Plus, it doesn’t help that you can’t even find anything Flash Gordon-ish – it’s all The Flash. What’s up with that! What, so The Flash is super fast – does he have a ray gun? No! Does he travel to Mongo and fight the baddies? Hell no! So why is it so fricking hard to get a t-shirt or a pin or some other representative paraphernalia? It’s always and a lightning bolt The Flash pin this, and a lightning bolt The Flash t-shirt that! Even target is selling adult The Flash underwear (which I SO wanted to buy!).
I guess that’s why I gave up explaining who I was, and just accepted the lightning bolt and tried to skate faster. That is until I went to Comic Con recently.
The geeks get me.
They have instilled in me a sense of honor, to hold true to what my name really stands for, to put away the The Flash t-shirt, and take up my ray gun and battle on – to save the Universe from misconception and tyranny! TO FIGHT ONE… MORE…. DAY ……
Plus, they actually HAD a Flash Gordon t-shirt which I promptly bought (the same red ringer tee worn in the 1980 movie).
So, What’s in a Derby Name?
Everything – and nothing at all. It is a chance for derby people to escape their mortal lives as executive assistants, telemarketers, teachers, parents, unemployed poets, and everything else you can think of doing - and to become for a few hours a week someone, or something, else entirely.
At the end of the day, we pack up our sweaty gear and go home to our normal lives and become that person others need us to be, and sometimes what we need to be for ourselves as well. All the league mates who are parents wouldn’t be complete without tucking their kids in each and every night. Chicago streets are safer because Mia Bustya puts away her mouth guard after practice and puts on her holster and handcuffs. I couldn’t skate if I wasn’t working in an office for financial reasons.

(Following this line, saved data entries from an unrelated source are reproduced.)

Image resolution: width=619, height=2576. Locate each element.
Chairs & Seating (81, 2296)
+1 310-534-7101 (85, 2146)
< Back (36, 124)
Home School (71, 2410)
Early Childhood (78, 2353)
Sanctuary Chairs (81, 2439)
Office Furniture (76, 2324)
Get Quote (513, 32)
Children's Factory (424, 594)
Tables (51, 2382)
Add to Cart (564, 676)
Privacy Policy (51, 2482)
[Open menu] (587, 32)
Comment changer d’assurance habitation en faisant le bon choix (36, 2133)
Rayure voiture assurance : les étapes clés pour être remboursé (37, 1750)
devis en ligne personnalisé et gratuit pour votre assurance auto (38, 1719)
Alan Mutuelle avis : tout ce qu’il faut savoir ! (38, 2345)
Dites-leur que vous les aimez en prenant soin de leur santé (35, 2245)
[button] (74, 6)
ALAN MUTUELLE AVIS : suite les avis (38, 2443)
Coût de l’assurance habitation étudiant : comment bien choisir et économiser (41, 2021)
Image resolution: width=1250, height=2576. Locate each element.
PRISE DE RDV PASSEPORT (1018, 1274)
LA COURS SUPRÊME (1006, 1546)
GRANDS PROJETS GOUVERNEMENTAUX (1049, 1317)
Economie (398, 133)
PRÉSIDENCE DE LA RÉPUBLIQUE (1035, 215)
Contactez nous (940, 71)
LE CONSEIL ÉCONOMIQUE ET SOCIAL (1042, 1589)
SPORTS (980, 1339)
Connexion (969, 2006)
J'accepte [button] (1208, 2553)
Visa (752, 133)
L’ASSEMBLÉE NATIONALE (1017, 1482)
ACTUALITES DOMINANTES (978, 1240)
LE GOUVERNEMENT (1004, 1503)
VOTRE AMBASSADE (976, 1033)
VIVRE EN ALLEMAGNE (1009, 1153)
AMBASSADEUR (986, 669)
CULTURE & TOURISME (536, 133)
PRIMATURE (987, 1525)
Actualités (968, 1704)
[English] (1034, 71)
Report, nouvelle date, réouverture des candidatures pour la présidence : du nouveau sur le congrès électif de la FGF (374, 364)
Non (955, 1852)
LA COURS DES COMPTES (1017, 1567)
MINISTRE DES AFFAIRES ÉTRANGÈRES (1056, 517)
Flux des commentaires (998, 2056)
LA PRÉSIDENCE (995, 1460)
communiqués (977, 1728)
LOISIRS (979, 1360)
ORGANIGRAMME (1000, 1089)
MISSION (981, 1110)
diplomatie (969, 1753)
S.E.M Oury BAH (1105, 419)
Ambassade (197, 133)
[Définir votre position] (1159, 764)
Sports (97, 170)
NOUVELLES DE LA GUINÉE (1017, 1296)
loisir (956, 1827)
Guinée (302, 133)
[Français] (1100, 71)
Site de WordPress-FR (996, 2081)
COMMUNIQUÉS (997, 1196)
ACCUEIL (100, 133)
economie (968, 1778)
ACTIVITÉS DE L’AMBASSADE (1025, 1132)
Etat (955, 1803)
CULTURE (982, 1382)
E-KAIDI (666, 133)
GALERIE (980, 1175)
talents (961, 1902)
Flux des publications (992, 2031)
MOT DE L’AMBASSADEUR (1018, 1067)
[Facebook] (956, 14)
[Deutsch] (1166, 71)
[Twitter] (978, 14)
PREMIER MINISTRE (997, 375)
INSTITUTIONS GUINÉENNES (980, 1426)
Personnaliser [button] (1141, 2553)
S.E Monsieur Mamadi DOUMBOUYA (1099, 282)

But truth be told, I couldn’t work in that office if I didn’t have Flash Nordin. She lets me escape to a world that is fast, and hard, and sometimes painful but always awesome. Flash Nordin allows me to be physical and work out the days (weeks) frustration through sweat and contact and laughter in an environment that says it is ok for me to do so. Flash gives me guts to take a hit and attempt to give one in return (boy, would that ray gun come in handy!). She couldn’t sit in this cubical day in and day out, and I could get on that track without her.
Flash….. aahaaaaaah! She’s a miracle!